**What you have to do**
Keep only the lines that hold the string "zoom", filtering out the rest of the entries below.
+++ Data under study
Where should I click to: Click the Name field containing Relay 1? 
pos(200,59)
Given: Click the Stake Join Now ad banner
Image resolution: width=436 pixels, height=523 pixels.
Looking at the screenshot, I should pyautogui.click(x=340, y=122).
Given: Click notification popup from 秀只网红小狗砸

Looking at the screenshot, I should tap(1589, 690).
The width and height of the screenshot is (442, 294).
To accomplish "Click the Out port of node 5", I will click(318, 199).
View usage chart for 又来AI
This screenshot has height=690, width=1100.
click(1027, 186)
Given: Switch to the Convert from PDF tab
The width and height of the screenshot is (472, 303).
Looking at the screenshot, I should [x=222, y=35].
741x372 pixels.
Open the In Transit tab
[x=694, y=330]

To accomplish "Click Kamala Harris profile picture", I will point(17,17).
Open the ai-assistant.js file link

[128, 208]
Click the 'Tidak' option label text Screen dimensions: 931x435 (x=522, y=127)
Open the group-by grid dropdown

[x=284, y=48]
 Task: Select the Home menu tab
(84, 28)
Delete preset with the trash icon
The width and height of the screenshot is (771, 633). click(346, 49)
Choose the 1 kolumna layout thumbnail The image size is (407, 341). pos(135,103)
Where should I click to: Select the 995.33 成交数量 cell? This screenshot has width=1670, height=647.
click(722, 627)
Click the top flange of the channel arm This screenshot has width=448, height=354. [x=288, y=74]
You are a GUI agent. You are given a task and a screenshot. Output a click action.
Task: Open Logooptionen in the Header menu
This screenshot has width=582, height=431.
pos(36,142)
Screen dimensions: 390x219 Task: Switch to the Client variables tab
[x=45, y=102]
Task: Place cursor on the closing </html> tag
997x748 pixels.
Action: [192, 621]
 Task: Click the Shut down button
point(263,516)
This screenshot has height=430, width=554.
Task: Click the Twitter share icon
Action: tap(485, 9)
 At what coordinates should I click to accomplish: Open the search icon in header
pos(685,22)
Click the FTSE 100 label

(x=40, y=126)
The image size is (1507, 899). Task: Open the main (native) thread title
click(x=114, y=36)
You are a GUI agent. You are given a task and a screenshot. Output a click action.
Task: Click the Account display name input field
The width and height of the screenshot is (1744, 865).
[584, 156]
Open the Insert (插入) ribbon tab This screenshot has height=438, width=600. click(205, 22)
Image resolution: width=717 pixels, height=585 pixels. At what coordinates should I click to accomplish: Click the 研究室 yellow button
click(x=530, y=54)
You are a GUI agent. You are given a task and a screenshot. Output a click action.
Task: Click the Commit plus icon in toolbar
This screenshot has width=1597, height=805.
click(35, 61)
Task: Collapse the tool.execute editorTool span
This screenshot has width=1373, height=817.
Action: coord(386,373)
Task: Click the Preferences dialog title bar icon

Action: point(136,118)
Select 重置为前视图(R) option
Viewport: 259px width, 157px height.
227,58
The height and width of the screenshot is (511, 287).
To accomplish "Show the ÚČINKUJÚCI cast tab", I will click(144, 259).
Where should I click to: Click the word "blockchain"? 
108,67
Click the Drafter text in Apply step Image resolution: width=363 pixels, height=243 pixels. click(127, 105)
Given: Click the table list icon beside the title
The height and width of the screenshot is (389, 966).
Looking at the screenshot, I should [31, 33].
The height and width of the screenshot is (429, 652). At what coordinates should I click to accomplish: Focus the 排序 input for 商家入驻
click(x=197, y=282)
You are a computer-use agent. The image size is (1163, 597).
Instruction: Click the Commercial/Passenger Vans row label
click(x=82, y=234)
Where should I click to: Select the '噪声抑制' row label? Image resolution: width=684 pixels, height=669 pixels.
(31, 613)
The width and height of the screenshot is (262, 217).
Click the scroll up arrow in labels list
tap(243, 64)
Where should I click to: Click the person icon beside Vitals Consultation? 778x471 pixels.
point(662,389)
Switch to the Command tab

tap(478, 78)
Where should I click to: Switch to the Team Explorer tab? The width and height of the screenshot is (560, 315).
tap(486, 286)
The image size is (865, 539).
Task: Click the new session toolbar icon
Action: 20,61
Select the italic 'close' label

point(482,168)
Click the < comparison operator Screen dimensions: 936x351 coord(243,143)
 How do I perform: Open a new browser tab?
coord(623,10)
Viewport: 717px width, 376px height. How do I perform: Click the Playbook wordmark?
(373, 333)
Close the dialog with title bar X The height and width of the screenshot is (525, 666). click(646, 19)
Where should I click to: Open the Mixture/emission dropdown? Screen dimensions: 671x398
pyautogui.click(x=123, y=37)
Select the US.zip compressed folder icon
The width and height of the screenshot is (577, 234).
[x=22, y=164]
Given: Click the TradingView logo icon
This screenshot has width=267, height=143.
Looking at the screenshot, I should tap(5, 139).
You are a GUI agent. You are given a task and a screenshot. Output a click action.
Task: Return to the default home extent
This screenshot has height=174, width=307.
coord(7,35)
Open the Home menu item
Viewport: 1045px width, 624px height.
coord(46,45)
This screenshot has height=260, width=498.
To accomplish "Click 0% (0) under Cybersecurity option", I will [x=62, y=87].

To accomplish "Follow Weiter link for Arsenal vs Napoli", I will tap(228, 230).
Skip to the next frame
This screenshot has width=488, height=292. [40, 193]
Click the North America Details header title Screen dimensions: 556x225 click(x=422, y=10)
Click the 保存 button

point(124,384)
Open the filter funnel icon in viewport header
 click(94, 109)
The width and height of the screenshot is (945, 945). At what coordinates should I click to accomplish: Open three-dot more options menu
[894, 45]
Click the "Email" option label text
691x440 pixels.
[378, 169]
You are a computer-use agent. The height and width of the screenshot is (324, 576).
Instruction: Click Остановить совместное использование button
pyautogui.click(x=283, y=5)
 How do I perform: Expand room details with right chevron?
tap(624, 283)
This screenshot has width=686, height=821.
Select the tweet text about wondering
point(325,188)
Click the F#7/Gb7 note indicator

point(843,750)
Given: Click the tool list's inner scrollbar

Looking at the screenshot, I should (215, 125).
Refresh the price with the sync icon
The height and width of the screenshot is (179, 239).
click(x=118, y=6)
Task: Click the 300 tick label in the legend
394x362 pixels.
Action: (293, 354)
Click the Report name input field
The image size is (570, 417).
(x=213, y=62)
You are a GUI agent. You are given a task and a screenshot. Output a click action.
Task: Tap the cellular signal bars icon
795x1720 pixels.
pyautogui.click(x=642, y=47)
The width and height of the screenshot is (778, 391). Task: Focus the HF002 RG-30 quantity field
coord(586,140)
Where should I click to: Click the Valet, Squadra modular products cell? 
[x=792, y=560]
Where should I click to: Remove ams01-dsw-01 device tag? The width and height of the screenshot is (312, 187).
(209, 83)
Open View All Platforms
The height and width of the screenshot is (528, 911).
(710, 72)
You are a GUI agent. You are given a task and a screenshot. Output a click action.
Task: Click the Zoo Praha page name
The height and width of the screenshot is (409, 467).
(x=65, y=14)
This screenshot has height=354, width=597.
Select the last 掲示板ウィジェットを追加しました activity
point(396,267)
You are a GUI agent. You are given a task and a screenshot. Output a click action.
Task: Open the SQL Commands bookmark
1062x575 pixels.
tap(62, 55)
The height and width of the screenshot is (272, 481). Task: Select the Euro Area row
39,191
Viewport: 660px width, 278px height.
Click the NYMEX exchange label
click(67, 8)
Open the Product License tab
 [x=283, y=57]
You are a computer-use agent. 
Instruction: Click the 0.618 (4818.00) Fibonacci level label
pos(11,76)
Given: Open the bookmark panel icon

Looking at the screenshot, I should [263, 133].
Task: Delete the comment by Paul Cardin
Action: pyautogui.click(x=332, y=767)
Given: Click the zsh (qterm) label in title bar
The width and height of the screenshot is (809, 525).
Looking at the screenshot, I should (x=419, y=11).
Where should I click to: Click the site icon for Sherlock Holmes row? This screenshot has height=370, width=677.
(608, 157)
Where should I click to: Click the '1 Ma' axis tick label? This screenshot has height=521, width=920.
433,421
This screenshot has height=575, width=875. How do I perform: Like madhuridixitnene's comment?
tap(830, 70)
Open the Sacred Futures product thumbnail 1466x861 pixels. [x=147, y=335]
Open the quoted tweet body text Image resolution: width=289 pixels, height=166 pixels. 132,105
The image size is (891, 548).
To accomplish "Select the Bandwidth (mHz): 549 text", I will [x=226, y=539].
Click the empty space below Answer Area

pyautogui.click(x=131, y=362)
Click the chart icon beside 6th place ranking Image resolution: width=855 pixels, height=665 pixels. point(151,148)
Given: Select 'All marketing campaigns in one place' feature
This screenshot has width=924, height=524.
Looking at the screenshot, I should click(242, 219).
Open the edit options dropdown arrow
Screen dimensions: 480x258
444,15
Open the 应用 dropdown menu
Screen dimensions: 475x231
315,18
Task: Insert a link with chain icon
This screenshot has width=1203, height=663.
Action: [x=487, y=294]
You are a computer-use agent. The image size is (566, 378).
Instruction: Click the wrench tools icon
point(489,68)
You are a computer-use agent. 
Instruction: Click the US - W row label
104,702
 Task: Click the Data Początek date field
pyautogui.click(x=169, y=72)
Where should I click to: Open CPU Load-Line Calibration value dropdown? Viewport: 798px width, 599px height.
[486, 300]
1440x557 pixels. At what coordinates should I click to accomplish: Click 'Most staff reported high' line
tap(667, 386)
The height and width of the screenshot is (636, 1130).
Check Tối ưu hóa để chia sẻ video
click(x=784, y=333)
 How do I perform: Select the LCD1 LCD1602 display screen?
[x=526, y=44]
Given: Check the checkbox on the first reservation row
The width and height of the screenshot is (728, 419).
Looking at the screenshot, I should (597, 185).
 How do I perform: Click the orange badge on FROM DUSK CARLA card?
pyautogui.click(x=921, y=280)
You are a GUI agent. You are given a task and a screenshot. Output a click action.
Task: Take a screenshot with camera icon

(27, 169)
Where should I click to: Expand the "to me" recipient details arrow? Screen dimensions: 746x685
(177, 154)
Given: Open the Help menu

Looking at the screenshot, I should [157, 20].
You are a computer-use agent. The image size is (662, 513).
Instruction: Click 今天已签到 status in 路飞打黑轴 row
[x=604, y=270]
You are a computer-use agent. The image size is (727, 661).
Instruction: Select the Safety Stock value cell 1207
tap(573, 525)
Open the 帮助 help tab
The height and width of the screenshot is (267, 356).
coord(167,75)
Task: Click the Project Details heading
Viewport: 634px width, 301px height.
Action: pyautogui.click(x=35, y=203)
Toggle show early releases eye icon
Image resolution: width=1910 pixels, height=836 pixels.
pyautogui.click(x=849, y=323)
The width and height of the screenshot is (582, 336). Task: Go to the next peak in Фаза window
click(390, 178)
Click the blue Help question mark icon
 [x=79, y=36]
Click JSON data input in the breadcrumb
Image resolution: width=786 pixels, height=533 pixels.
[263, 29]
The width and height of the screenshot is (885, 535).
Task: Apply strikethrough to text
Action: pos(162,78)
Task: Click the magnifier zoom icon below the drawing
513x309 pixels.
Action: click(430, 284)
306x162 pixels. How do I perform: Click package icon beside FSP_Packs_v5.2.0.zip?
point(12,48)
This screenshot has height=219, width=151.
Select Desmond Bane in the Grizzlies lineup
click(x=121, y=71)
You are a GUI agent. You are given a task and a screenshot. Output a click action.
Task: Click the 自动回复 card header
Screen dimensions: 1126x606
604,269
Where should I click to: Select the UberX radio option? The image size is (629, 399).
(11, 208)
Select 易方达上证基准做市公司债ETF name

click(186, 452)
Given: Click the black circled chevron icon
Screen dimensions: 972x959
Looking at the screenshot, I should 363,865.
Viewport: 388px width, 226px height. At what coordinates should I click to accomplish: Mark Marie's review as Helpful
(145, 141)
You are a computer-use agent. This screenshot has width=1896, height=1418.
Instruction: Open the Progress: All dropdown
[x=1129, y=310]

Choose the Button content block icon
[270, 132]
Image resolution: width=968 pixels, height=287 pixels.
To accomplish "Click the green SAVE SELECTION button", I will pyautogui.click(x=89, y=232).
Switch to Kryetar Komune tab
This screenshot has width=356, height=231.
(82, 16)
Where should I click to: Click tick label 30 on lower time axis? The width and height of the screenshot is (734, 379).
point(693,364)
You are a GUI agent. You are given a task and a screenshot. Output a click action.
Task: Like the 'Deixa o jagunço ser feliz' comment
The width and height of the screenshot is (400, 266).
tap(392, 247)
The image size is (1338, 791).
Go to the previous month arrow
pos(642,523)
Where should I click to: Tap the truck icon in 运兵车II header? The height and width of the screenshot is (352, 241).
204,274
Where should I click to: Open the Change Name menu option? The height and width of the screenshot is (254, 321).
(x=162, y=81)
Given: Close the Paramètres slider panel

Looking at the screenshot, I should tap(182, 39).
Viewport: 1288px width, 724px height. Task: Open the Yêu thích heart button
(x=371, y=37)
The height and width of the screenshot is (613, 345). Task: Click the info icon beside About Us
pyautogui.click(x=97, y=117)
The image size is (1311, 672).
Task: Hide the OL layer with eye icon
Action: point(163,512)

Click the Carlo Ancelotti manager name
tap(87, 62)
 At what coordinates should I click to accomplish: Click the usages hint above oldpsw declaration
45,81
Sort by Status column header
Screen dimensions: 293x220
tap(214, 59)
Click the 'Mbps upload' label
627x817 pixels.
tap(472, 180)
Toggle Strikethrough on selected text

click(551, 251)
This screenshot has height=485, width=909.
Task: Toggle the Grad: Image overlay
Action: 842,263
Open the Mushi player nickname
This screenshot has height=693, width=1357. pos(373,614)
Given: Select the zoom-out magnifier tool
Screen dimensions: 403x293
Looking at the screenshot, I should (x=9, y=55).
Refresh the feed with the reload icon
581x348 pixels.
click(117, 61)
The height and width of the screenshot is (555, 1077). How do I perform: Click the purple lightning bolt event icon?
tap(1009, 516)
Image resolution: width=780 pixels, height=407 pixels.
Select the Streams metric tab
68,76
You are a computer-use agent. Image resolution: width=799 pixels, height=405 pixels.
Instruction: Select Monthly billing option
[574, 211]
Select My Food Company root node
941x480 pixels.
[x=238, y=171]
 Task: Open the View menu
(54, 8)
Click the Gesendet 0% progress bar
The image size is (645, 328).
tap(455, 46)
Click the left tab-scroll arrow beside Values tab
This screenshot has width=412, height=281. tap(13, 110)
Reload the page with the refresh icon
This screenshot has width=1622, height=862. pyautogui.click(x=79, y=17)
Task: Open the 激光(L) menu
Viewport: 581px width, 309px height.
++++++
**Answer to this exercise**
Task: Click the magnifier zoom icon below the drawing
Given: Select the zoom-out magnifier tool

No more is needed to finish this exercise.